電子音を発しながら、皇居のお堀を異様な見た目のボートがゆっくりと進んでいく。船の先頭で網を構えている男性は、「外来魚ハンター」こと工藤智氏(65)。北海道立総合研究機構『さけます・内水面水産試験場』の元主任研究員で、外来魚駆除歴20年のスペシャリストだ。

工藤氏が操縦しているのは、「電気ショッカーボート」と呼ばれる外来魚駆除の秘密兵器である。先端に付けられたアンテナのような電極から最大1000ボルトの電流を流し、深さ2mまでの魚を感電&気絶させて浮き上がらせる。

「この時期は、ブルーギルの稚魚は固まって泳いでいます。そこに電気を通すとワーッと浮いてくる。鯉やフナといったもともといる魚を感電させず、外来魚を効率的に捕獲するには、後ろで舵(かじ)取りをしている船頭さんとの意思疎通が重要になります」(工藤氏、以下「 」内は同)

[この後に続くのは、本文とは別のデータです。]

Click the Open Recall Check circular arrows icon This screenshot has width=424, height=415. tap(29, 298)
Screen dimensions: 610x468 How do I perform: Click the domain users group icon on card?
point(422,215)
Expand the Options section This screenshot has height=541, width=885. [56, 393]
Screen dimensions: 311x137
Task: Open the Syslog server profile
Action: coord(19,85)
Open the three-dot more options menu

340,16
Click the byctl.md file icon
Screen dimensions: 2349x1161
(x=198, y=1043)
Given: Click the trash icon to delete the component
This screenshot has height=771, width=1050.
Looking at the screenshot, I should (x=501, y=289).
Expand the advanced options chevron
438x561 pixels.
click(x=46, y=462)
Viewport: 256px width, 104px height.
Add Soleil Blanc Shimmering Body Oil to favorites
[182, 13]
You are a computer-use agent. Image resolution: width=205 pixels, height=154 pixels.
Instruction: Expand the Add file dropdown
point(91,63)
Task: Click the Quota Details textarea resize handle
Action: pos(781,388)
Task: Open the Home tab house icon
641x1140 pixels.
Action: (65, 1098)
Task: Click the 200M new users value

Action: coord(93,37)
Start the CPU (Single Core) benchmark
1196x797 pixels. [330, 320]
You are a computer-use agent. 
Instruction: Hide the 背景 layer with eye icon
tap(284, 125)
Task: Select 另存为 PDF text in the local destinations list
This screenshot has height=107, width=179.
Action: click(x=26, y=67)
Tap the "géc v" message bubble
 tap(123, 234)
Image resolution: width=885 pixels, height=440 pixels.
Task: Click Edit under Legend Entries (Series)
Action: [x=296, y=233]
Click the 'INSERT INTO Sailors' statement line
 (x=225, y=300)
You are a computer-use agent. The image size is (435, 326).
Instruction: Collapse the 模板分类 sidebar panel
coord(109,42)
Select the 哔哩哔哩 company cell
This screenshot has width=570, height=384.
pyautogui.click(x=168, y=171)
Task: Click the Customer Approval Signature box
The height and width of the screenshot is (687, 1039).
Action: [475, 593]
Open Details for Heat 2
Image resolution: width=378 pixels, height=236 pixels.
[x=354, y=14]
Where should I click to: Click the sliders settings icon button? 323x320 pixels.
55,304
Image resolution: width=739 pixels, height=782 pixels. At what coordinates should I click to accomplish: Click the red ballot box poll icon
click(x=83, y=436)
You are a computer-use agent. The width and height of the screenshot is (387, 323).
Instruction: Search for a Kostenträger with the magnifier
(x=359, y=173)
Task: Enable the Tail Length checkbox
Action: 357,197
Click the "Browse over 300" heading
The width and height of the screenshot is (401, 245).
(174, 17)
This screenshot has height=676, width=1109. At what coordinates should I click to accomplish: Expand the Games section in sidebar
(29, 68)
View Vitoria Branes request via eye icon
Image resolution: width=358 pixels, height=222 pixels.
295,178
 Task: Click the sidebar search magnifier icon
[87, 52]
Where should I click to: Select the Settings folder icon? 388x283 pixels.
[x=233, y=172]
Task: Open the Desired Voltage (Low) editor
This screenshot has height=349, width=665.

12月中旬のこの日、駆除を行ったのは皇居外苑の大手濠。近隣の駅工事があったことなどで、近年駆除作業があまり実施できていなかった。そのためか、捕獲したブルーギルのほとんどは今年生まれた稚魚で、約1万5000匹にも上った。

もともと北海道庁の職員だった工藤氏は、’00年に外来魚の担当になった。本格的に戦いが始まったのは、’01年7月。「大沼国定公園」で北海道におけるブラックバスの生息が初めて確認されたのだ。当時はまだ、駆除方法は手探り状態。ダイナマイトを用いた水中発破まで真剣に検討(結局中止)されたという。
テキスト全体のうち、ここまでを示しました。